Guilt.
I'm tired.
So. Very. Tired.
And it's not that I've been out of the house for 15 hours. It's not that I've been running around working the press release and trying to prepare to fight fires that never came. It's that I've been on an emotional roller coaster ride that's been so intense that it just left me completely drained. I've been pretty much coasting the rest of the way and I'm ready to drop into bed and sleep the sleep of the dead.
The results have been released and...well...they're not stellar. I spent the better part of the morning trying to justify the numbers (inflated national average by elite institutions...) and then wondering where I could get a sword to commit ritual suicide. My emotional turmoil really started when the numbers faded into obscurity and the students came into focus.
Statistically speaking, we didn't do very badly. But it's not about numbers and the day that it becomes about that is the day that I quit. It's about the students...and for the umpteenth time, I wondered if I'd done right by them.
I wondered if I had indeed done my best for them or whether I'd scheduled enough time and work to prepare them for the exams. I wondered if I managed to lead them to the right answers or if I'd managed to get them to produce the right answers. I'd wondered if I'd done my job.
Because the results sure seemed to scream at me that I hadn't.
End of the day, I asked myself the question (and others that kindly reassured me) if they really had learned something. Despite the reassurance that they had, I still wonder if it was worth actually getting them to enjoy the journey or if it would have just saved us a whole lot of heartache to just focus on the destination. Because it sure doesn't quite feel worth it at the moment.
What is needed in our education?
The questions? Or the answers? At the moment, it feels like the latter takes center stage in this. I'm just not sure which one students really need.
And I guess that it's just like me to leave that open ended...So I'll just end with a quote.
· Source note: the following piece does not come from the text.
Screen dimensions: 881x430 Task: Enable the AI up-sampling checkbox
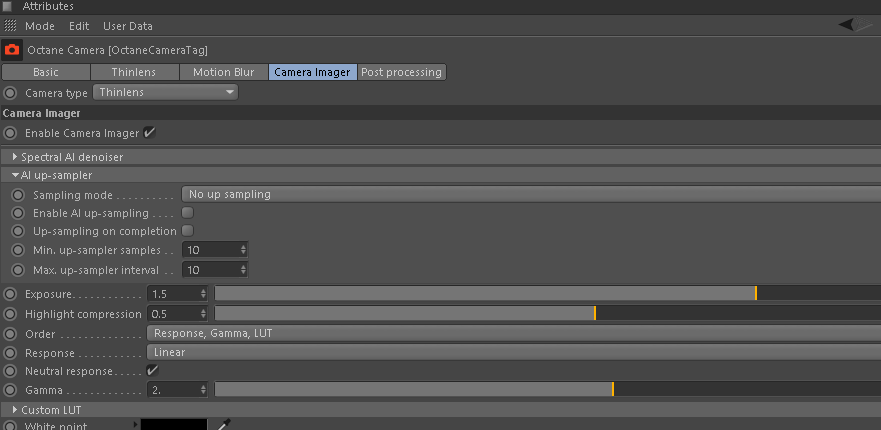point(187,213)
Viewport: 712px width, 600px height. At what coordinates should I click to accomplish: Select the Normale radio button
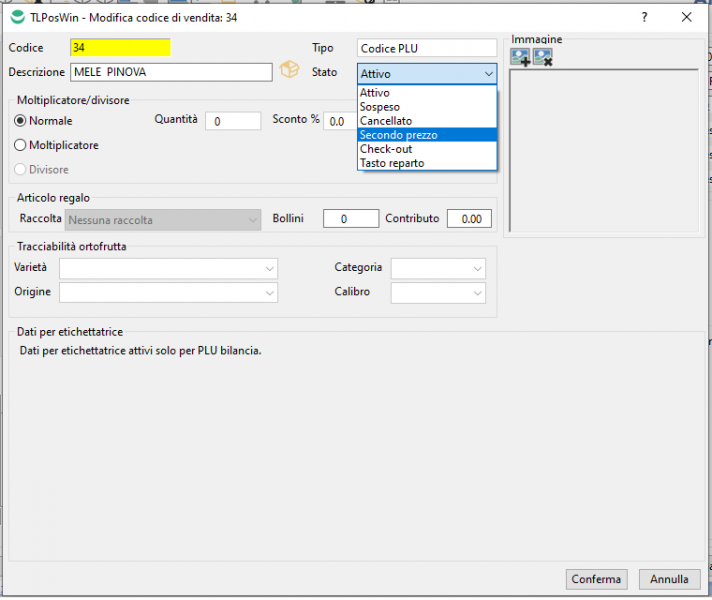21,120
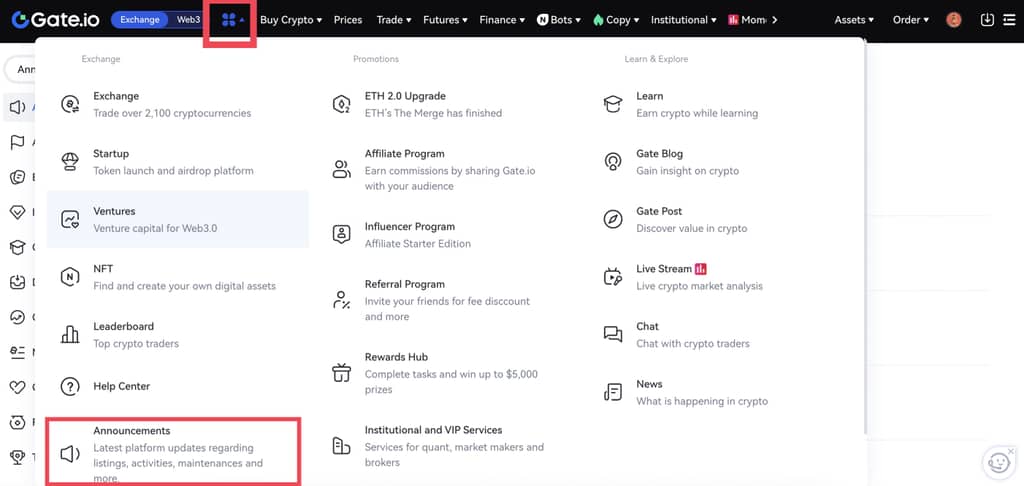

"Granny was an old-fashioned witch. She didn't do good for people, she did right by them... Like old Pollirt the other day, when he fell off his horse. What he wanted was a painkiller. What he needed was the few seconds of agony as Granny popped the joint back into place." ~ Terry Pratchett
Labels: Doubt, Results, Teaching Philosophy
6 Comments:
Give them those moments of agony.It's what is important to them and yourself. If it was just answers that they got out of you the past 2 years, you can be assured that your lessons and by extension, you would have faded into obscurity even before the ink of their applications have dried.
This way, they remember the larger, more intangible but invaluable things that you taught them.
...and if you only did give them answers, then you really wouldn't have done right by them.
The guilt comes from what is expected of us as teachers in such a system and what we believe, we as teachers should be doing. Don't let these demons shout down your better angels.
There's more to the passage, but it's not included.